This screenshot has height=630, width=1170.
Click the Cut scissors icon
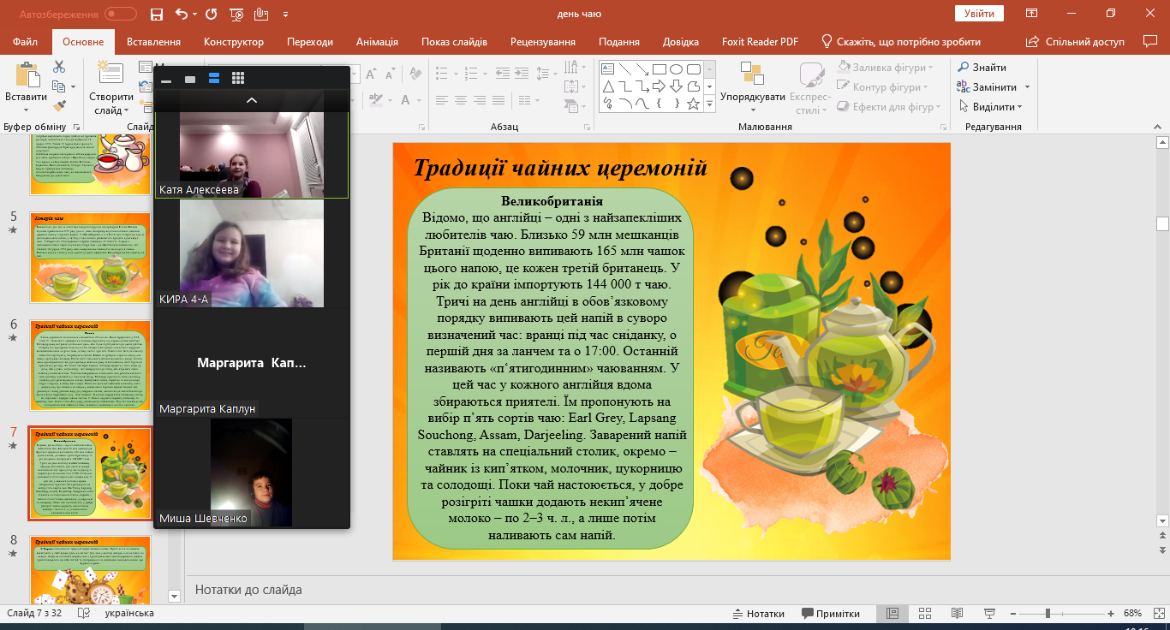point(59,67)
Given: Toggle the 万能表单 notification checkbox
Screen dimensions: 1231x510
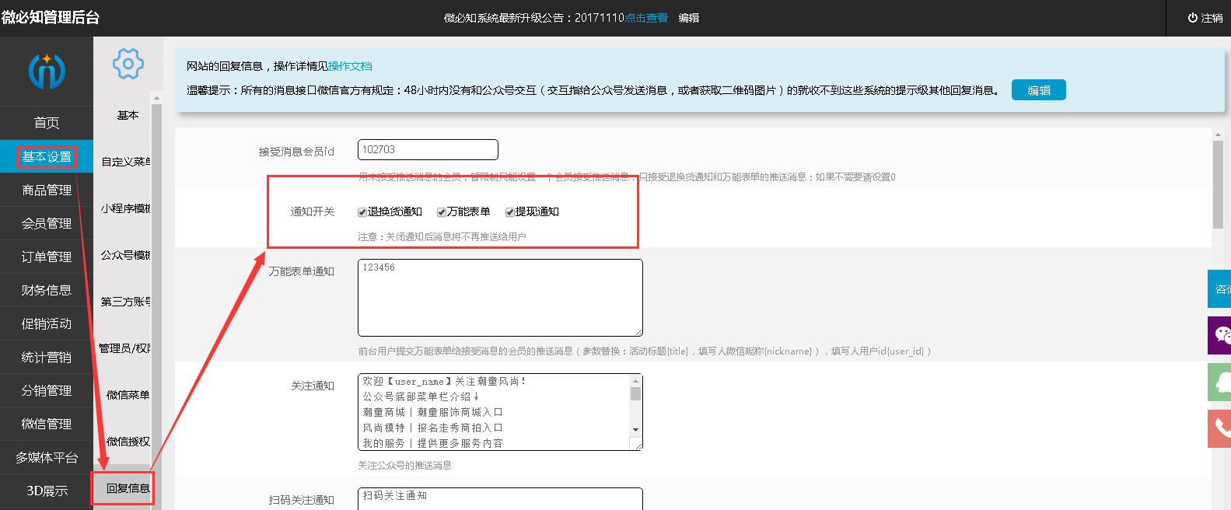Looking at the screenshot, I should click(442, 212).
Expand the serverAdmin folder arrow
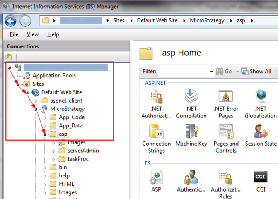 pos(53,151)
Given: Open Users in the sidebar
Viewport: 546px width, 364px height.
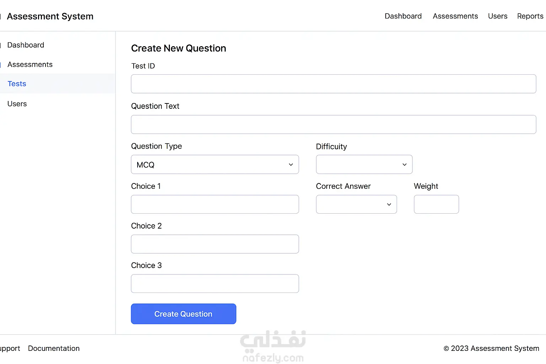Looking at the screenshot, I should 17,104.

────

### TASK
Update the material by changing every "Given" to "Task" and leaving everything else unchanged. Leave the pictures out of your answer.

### OUTPUT OF THE EXERCISE
This screenshot has height=630, width=1170.
Click the Cut scissors icon
point(59,67)
Task: Toggle the 万能表单 notification checkbox
Screen dimensions: 1231x510
Looking at the screenshot, I should click(442, 212).
Expand the serverAdmin folder arrow
 pos(53,151)
Task: Open Users in the sidebar
Viewport: 546px width, 364px height.
Looking at the screenshot, I should 17,104.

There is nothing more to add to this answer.